Toutefois, ces résultats ne remettent pas en cause la contribution de l’ADN au talent musical. Une précédente étude sur les jumeaux a montré que les différences individuelles dans les traits liés à la musique ont une base génétique considérable, avec une héritabilité moyenne de 42 %.
Pour Reyna Gordon, coauteure de l’étude :
À l’ère actuelle des « big data », comme le dépôt BioVU de Vanderbilt, il est possible d’examiner en détail de grands groupes de personnes pour découvrir les fondements génétiques de caractéristiques telles que la capacité rythmique ou l’activité musicale. L’étude actuelle et d’autres travaux récents suggèrent également que l’environnement joue un rôle clé dans la capacité et l’engagement musicaux.
Les chercheurs soulignent qu’un score polygénique typique « ne saisit qu’une fraction des effets génétiques » et dépend fortement de la puissance statistique de l’étude d’association pangénomique et de l’héritabilité du caractère cible. La valeur prédictive des scores s’améliore lorsque les échantillons de l’étude d’association pangénomique sont plus importants et que l’héritabilité des caractères est plus élevée. Les associations génétiques reflètent également une interaction spécifique à la culture entre la génétique et l’environnement. Ainsi, une étude d’association pangénomique menée dans la société occidentale peut ne pas s’appliquer universellement à d’autres populations. En outre, les IGP ne produisent pas nécessairement des prédictions précises au niveau individuel.
Selon Henechowicz :
Les scores polygéniques sont conçus pour bien fonctionner dans le cadre de comparaisons entre de grands groupes de personnes, afin de nous indiquer comment le risque génétique d’un trait est lié à la génétique impliquée dans d’autres traits.

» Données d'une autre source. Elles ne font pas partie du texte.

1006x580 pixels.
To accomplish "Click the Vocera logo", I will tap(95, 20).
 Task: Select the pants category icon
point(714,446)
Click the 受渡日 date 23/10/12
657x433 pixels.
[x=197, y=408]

Les chercheurs conseillent de faire preuve de prudence lors de l’utilisation des scores pour attribuer une valeur prédictive au niveau individuel, y compris pour les célèbres personnages historiques.
L’étude publiée dans Current Biology : Notes from Beethoven’s genome et présentée sur le site de l’Université Vanderbilt : Beethoven’s genes reveal low predisposition for beat synchronization.